%%

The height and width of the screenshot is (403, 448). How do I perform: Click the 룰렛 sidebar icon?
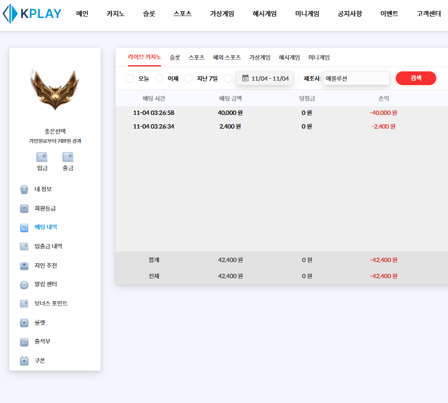24,323
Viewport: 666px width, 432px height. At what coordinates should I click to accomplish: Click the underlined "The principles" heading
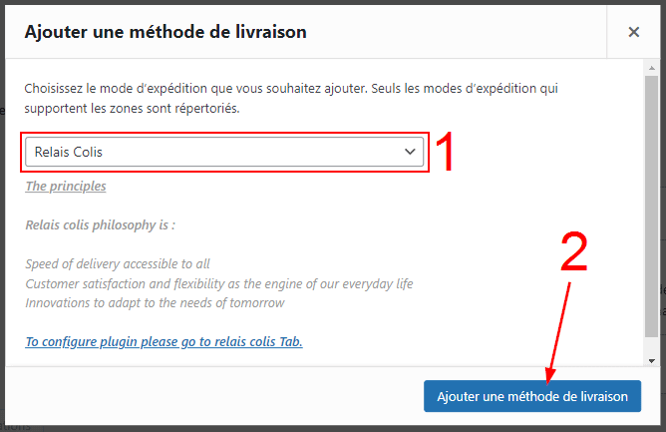(66, 186)
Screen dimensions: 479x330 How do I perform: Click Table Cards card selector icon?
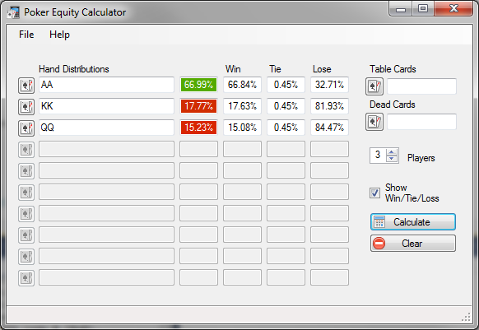pyautogui.click(x=374, y=86)
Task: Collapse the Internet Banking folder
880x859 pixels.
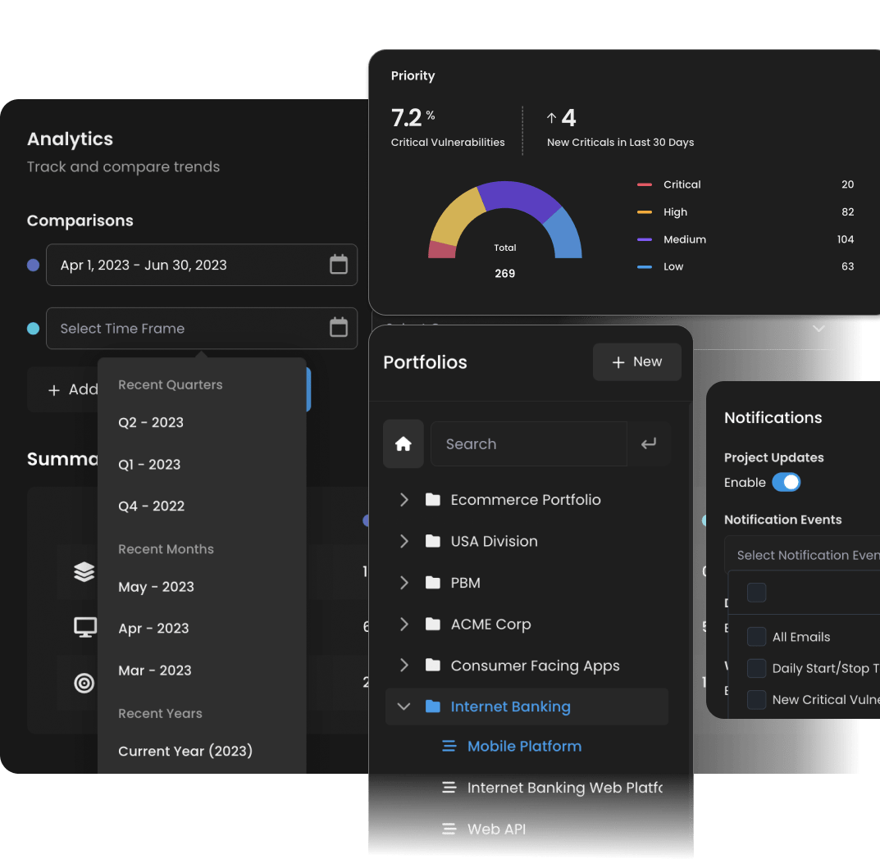Action: [404, 707]
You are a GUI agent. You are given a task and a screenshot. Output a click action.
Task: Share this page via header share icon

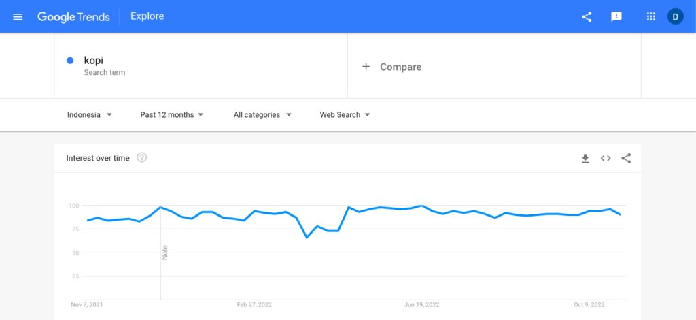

%%

Beginning with the line that holds "Viewport: 666px width, 432px" and continuing to the end of the entries above, set down each line exactly, both ends included; include no pictures.

_Written response_
Viewport: 666px width, 432px height. At what coordinates should I click to accomplish: Click the underlined "The principles" heading
(66, 186)
Screen dimensions: 479x330 How do I perform: Click Table Cards card selector icon?
pyautogui.click(x=374, y=86)
Task: Collapse the Internet Banking folder
880x859 pixels.
Action: [404, 707]
You are a GUI agent. You are given a task and a screenshot. Output a click action.
Task: Share this page via header share icon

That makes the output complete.